START Supplied data

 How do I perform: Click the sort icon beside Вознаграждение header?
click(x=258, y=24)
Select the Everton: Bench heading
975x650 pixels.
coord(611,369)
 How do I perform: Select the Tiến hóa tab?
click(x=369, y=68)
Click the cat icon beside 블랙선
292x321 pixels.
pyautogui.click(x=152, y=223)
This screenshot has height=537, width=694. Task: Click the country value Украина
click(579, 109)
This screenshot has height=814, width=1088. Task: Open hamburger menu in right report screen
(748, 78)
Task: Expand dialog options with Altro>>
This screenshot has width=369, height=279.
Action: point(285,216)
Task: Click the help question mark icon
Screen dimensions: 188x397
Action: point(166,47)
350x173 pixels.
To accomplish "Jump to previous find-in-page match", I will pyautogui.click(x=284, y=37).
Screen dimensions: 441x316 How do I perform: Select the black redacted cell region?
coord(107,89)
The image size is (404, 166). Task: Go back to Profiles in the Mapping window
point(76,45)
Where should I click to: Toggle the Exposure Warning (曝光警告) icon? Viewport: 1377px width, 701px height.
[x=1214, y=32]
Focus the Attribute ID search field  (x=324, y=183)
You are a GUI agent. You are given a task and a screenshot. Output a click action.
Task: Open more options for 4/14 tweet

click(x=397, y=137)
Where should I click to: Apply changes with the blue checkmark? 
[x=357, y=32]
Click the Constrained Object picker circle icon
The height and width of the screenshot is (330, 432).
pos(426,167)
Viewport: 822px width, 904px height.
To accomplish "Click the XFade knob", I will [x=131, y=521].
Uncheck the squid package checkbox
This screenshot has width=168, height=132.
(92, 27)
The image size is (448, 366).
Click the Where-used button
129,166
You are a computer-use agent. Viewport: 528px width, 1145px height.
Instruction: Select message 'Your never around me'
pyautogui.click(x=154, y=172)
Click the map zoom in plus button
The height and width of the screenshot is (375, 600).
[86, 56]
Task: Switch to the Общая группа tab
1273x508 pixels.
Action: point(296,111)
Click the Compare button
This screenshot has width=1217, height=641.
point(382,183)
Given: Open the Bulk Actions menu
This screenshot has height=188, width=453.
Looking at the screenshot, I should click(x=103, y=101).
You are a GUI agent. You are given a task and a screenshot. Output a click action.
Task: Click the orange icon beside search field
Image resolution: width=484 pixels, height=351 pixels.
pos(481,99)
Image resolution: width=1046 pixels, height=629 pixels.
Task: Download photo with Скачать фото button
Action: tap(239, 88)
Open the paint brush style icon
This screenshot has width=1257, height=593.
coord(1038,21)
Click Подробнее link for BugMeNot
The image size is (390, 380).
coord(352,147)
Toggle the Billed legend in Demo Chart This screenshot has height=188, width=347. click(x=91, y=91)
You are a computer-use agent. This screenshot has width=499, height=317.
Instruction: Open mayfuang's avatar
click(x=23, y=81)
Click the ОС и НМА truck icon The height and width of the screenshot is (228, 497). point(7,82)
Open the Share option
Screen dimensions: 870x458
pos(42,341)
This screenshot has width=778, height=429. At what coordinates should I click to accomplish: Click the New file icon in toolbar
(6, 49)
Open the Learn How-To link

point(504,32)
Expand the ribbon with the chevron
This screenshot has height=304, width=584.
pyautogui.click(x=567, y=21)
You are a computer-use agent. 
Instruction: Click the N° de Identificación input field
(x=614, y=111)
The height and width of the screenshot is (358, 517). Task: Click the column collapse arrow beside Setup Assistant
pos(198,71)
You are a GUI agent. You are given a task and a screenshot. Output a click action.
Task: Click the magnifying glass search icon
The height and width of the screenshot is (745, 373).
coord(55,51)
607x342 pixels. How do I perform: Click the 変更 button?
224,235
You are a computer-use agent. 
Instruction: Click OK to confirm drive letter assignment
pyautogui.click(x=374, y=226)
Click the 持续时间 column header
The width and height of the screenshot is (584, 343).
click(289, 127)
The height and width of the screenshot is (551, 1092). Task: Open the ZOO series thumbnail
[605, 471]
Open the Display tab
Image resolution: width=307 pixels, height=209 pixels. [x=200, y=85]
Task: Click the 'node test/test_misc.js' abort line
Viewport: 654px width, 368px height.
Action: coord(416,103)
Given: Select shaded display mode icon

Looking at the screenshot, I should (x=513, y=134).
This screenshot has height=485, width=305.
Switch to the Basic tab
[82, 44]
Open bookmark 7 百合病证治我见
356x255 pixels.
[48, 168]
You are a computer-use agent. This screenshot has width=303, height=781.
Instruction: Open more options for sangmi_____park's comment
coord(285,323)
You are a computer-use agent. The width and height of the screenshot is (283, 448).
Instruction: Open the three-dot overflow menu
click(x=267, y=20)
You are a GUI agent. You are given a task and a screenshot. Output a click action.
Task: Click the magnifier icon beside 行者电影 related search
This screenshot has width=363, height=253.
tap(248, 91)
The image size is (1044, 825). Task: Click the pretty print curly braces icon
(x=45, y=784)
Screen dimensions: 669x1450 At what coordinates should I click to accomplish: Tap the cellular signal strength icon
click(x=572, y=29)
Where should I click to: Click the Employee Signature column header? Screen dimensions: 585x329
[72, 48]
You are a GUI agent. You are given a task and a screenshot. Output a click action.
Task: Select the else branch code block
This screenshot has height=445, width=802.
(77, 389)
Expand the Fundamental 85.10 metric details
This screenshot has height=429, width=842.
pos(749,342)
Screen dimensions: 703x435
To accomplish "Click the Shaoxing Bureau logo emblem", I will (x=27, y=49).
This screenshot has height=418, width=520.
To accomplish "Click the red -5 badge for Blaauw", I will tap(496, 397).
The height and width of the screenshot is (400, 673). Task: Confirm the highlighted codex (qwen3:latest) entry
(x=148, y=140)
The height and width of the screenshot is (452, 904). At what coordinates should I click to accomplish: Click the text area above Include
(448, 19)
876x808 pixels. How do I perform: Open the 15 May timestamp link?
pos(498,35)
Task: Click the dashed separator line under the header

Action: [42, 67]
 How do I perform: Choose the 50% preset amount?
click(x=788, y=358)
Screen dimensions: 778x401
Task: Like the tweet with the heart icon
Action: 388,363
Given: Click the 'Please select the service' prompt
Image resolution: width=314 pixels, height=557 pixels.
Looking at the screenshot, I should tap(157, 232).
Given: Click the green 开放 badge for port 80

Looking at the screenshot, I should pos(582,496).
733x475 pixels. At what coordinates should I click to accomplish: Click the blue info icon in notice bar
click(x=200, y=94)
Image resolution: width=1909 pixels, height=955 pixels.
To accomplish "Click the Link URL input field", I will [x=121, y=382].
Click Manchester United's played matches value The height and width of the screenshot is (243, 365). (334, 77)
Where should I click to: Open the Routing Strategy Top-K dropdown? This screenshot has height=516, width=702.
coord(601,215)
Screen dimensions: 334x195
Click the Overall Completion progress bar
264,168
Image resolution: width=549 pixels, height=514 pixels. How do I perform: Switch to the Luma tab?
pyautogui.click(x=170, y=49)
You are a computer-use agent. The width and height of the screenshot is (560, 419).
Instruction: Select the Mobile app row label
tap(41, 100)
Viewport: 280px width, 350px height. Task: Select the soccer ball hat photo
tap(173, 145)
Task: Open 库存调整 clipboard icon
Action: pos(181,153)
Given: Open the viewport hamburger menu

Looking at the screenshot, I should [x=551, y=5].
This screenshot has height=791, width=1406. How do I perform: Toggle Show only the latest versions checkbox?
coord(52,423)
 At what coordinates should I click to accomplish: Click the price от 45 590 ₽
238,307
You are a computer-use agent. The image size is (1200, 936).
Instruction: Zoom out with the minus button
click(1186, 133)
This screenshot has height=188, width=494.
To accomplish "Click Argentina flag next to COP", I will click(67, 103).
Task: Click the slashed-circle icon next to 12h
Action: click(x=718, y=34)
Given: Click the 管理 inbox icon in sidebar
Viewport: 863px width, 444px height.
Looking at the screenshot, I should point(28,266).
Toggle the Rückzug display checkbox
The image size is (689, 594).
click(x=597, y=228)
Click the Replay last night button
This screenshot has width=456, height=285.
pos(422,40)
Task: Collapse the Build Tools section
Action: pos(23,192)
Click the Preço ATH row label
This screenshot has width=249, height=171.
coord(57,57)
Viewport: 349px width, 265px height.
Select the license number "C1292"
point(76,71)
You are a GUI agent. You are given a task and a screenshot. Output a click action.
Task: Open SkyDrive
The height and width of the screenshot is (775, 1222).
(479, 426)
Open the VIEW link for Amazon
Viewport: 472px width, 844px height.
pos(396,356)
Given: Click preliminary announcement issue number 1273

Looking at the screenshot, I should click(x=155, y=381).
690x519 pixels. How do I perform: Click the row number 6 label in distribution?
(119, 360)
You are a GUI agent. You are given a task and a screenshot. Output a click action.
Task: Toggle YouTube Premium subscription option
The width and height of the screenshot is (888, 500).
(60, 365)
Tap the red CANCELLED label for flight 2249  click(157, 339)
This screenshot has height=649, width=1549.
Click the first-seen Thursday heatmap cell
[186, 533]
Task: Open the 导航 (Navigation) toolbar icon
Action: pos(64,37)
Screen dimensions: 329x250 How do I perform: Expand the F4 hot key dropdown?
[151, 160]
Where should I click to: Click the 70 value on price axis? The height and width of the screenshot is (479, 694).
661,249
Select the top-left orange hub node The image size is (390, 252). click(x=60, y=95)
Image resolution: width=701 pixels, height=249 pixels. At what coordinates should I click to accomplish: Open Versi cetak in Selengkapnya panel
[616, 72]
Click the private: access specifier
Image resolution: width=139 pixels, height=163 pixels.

END Supplied data

Prompt.
Please return every line of the records that contains the word "search".

Result.
Focus the Attribute ID search field  (x=324, y=183)
Task: Click the orange icon beside search field
Task: Click the magnifying glass search icon
Task: Click the magnifier icon beside 行者电影 related search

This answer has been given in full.